Fig. 5: Self-healing neuromorphic elements—satellite weight adjusting resistive memories (SWARMs).

a Short-term plasticity. A pair of presynaptic action potentials (+1.5 V, pulse width = 20 ms, interval = 10 ms) triggers a pair of excitatory postsynaptic currents (EPSCs) with increasing amplitude. This phenomenon known as paired-pulse facilitation (PPF) reflects the number of residual carriers during the ion migration-relaxation kinetics (left). Reversal of polarity of the presynaptic action potentials (−1.5 V) result in paired-pulse depression (PPD) with the indices dependent on pulse width and interval of the presynaptic action potentials, similar to facilitation (right). PPF/D indices, defined as [\({\mathrm{PPF}}/{\mathrm{D}} = \left( {\frac{{{{A}}_2}}{{{{A}}_1}}} \right) \times 100{\mathrm{\% }}\))] is plotted as a function of inter-spike interval to demonstrate the decay process. b Long-term plasticity.
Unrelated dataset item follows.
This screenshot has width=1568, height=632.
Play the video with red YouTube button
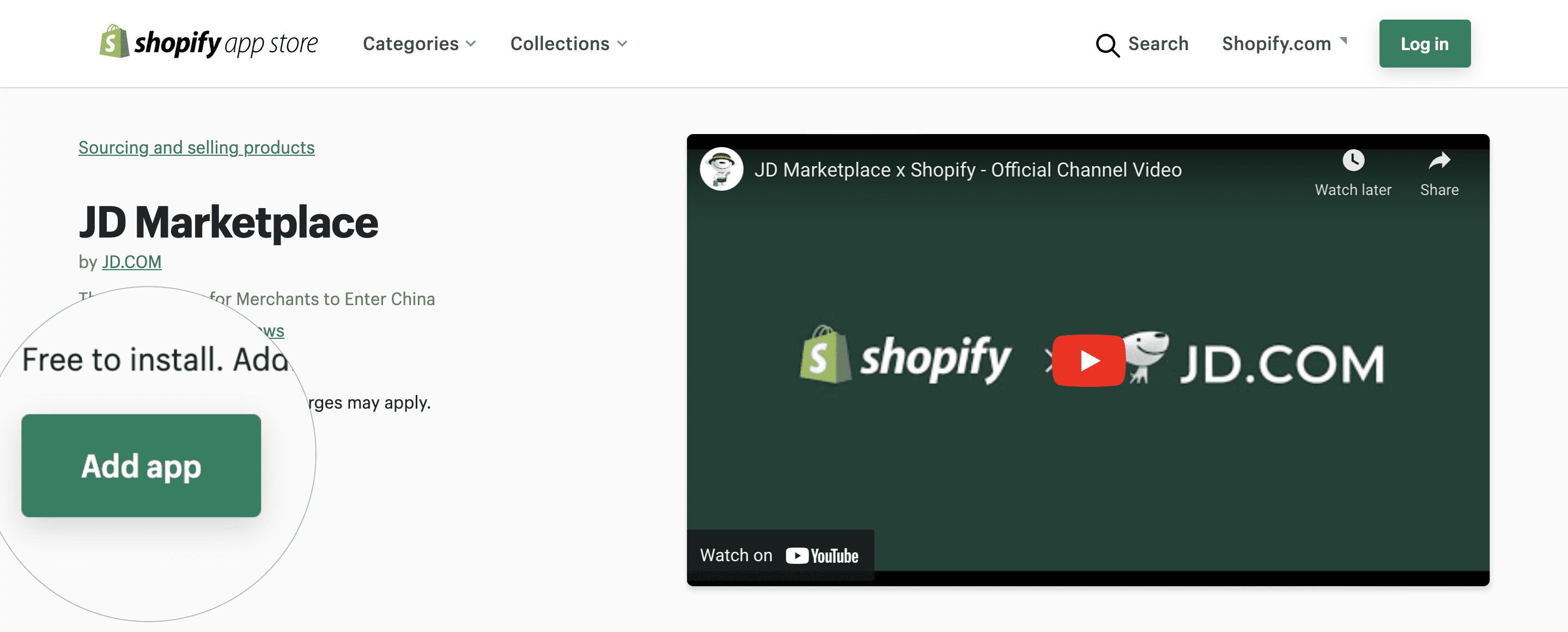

Electrical characterizations of spike-timing-dependent plasticity (STDP) recorded on SWARMs at various stages of the damage and healing process. c Controlled long-term potentiation (LTP) and depression (LTD) achieved in SWARMs over 500 switching transitions by applying a series of potentiating (+1.5 V) and depressing (−1.5 V) presynaptic spikes. Each programming/erasing step consists of 10 spikes of pulse width 500 ms. The figure represents the cycle-to-cycle variations during programming and erasing. The error bars capture the device-to-device variations obtained from 20 devices. The LTP and LTD weight updates do indicate higher variations after damage, but the trend of the overall the weight update traces remain consistent even after severe mechanical damage to the ion gel dielectric.